Llevó a su perfección el género Pedro Calderón de la Barca con sus dramas de honor conyugal (El médico de su honra, A secreto agravio, secreta venganza, El pintor de su deshonra, El mayor monstruo del mundo) y no conyugal (El alcalde de Zalamea). Calderón había tratado este tema desde el principio de su carrera (Amor, honor y poder, 1623) y suele aparecer como tema secundario en muchas de sus piezas dramáticas. Admitía muchos matices: podía aparecer, por ejemplo, un tipo de honor corporativo o de esprit de corps militar en El alcalde de Zalamea. En la mayoría de sus comedias de honor conyugal extremaba el código del honor hasta el punto de volverlo absurdo, con personajes presa de unos celos patológicos que asesinaban a sus esposas por sola una sospecha de adulterio, como el don Gutierre de El médico de su honra. Este sensacionalismo atraía al público. Y sus argumentos son casos extremos en los que la fama pública de un hombre se ve comprometida por un adulterio, o por la simple sospecha de éste, sin que le quede al deshonrado más remedio que lavar su honor con la sangre de los culpables. El "honor calderoniano" es un auténtico mandamiento social al que hay que obedecer a sangre fría: "Al Rey, la hacienda y la vida / se ha de dar, pero el honor / es patrimonio del alma / y alma sólo es de Dios" (El alcalde de Zalamea).

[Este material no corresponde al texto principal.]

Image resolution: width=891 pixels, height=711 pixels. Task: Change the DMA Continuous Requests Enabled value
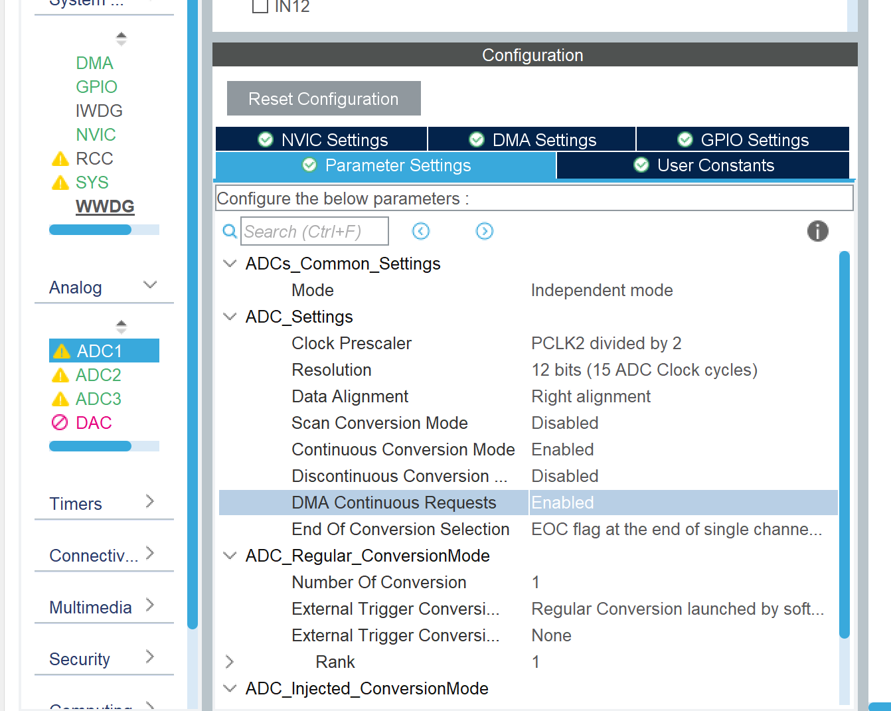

El honor era entonces no sólo un patrimonio personal, sino un deber social. La venganza del honor, más que un egoísmo, era considerada como una heroicidad. Pero con el tiempo los valores cambiaban, ya empezaban de hecho a cambiar entonces, y se reprochó a Calderón el que sus maridos celosos mataran con repugnante frialdad, tras razonamientos cerebrales, retóricos y efectistas. Shakespeare, por otra parte, también trató el tema del honor conyugal en su Otelo, el moro de Venecia y el francés Pierre Corneille el honor no conyugal en su Le Cid, que imitaba el drama de honor Las mocedades del Cid de Guillén de Castro.

Los discípulos de Calderón siguieron su ejemplo con mucha mayor libertad: así Agustín Moreto (Ĺa fuerza de la ley) o Francisco de Rojas Zorrilla, en Del rey abajo ninguno o García del Castañar, ambientada en la época del rey Alfonso XI. Moreto en especial se muestra partidario de los valores modernos, y llega a escribir en su comedia La fuerza de la ley:

Pues, honor pataratero, / ¿de qué sirves o has servido / si no me das lo que pido / y me quitas lo que quiero?

Los ilustrados del siglo XVIII fueron más allá ignorando el género, aunque se seguían representando algunas de estas tragedias áureas que complacían los valores del pueblo. Pero hubo adaptaciones de sus dramas más famosos, como el anónimo La estrella de Sevilla, atribuido a Andrés de Claramonte y estrenado por Cándido María Trigueros en 1799 con el nuevo título de Sancho Ortiz de las Roelas, con el que se seguiría reponiendo en el siglo XIX, hasta que lo refundió a su vez Juan Eugenio Hartzenbusch. En el siglo XIX algunos dramaturgos del Postromanticismo se sintieron atraídos por el género, como José Echegaray (El gran galeoto y La desequilibrada), Adelardo López de Ayala, Eugenio Sellés (El nudo gordiano), Leopoldo Cano (La pasionaria) y Tomás Fernández de Castro (La amargura del placer). En el siglo XX trataron este género Jacinto Benavente y Miguel de Unamuno, y en forma burlesca Ramón María del Valle Inclán (quien se burla de este teatro postromántico en su Los cuernos de don Friolera). Federico García Lorca lo tratará de forma bufa en su Tragicomedia de don Cristóbal y la señá Rosita, de manera tragicómica en La zapatera prodigiosa y Amor de don Perimplín con Belisa en su jardín y en su radicalidad más trágica en La casa de Bernarda Alba.